Visa Expands Its Funds-Transfer Agreement With MoneyGram

Visa Inc. is expanding its relationship with MoneyGram International Inc. to grab a bigger piece of the remittance market.

U.S. consumers will be able to send funds to Visa cardholders in Mexico through MoneyGram retail locations, the payment card network announced Feb. 2. Visa last year formed a relationship with MoneyGram to support funds transfers to cardholders in Guatemala.

The U.S.-Mexico corridor “is a really important remittance corridor,” Kelly Alpert, Visa senior business leader in charge of money transfer service, said during a Feb. 3 interview. “It’s one of the largest in the world.”

Recipients may receive their funds on their Visa credit, debit or prepaid card. To send funds, a person would need the recipient’s 16-digit card number and the identifying information MoneyGram requires, Alpert said.

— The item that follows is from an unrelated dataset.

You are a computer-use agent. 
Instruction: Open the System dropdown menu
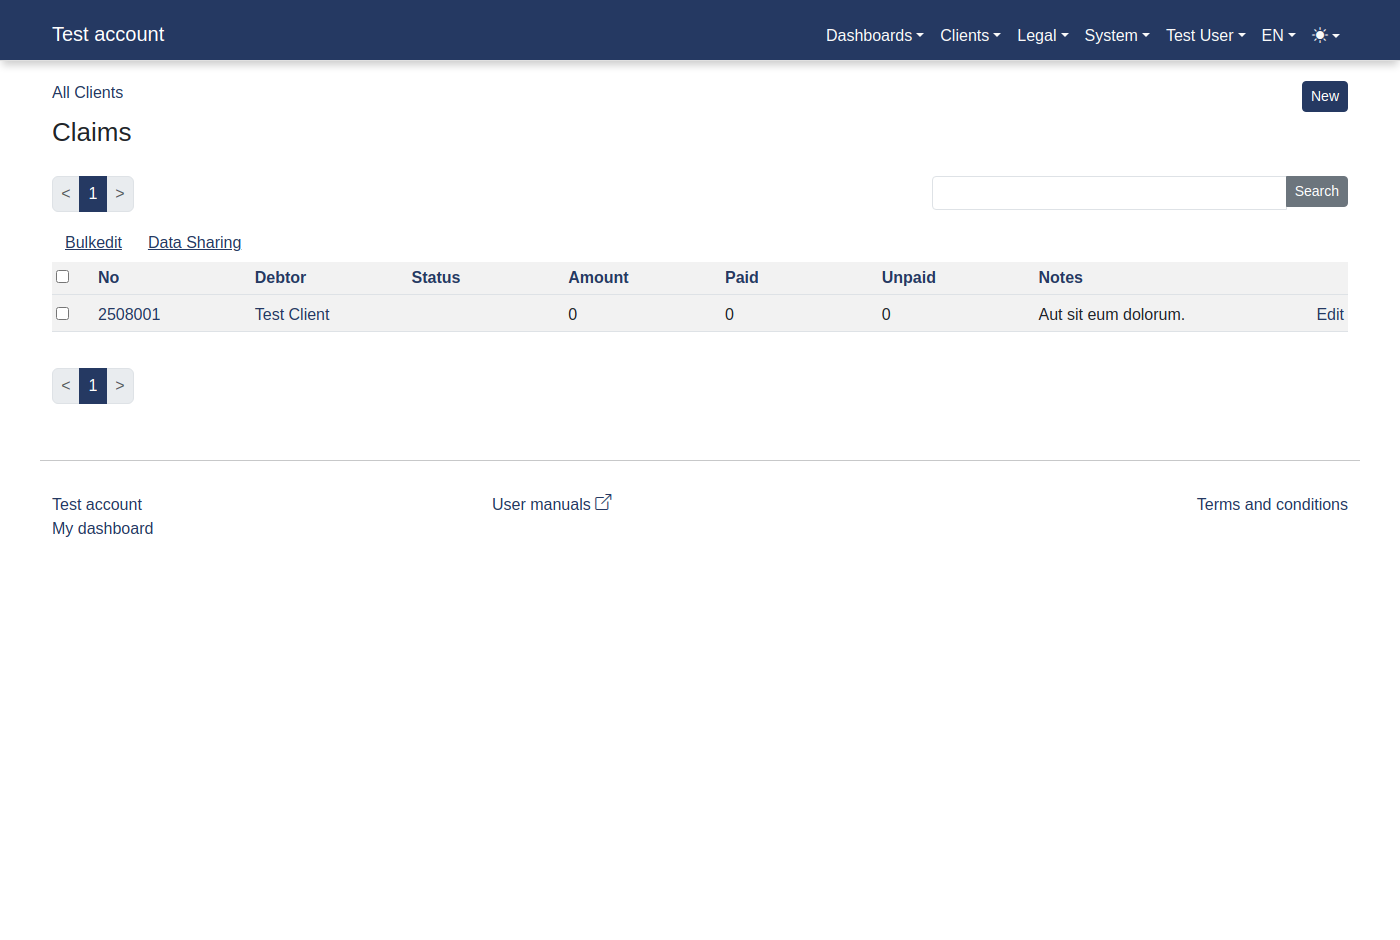click(1116, 35)
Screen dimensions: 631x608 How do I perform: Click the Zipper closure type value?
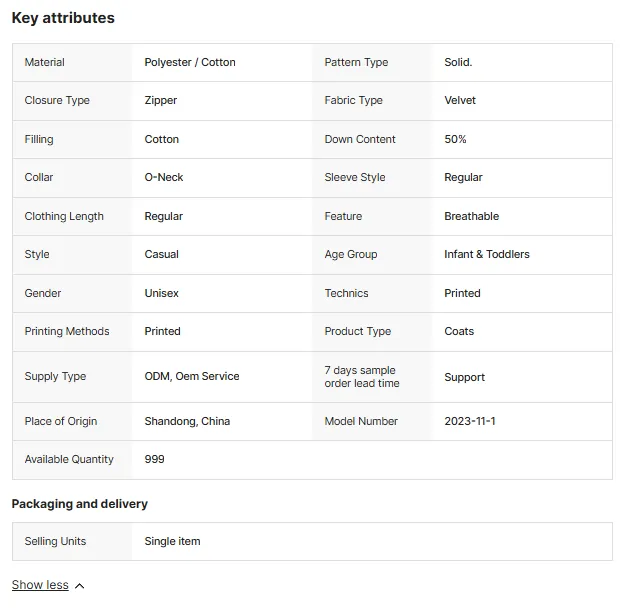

Mexico was the third-largest country for remittances in 2010, receiving an estimated $22.6 billion, according to World Bank data Visa cited in its release.

Visa’s relationship with MoneyGram represents part of its efforts to grow its presence in the U.S. funds-transfer market. Last year, the card brand also announced a partnership with Bancomer Transfer Services Inc., a subsidiary of Banco Bilbao Vizcaya Argentaria SA, to enable consumers to send funds from the U.S. to cardholders in several foreign countries.

“Our relationship with Visa and ability to leverage its extensive global network provides MoneyGram with access to Visa accountholders around the world,” Pamela Patsley, MoneyGram chairman and chief executive, said in a Visa press release.

The service has been more widely available outside of the U.S. for several years, as Visa made changes in 2002 to enable its processing network to handle funds transfers to cardholders.

To grow the service domestically, Visa mandated that its U.S. issuing banks be equipped to receive funds transfers for their debit and prepaid cardholders by October 2010. But because of technical requirements, not all of Visa’s U.S. issuers met last October’s deadline. Alpert said.

“We’ve made that a stated requirement in our rules,” Alpert said. “We are currently working with all of the issuers in the U.S. to be compliant with that rule.”

Visa has set an April deadline for issuers to be to receive transfers on a credit card. Issuers are not required to offer cardholders the ability to send funds, Alpert said.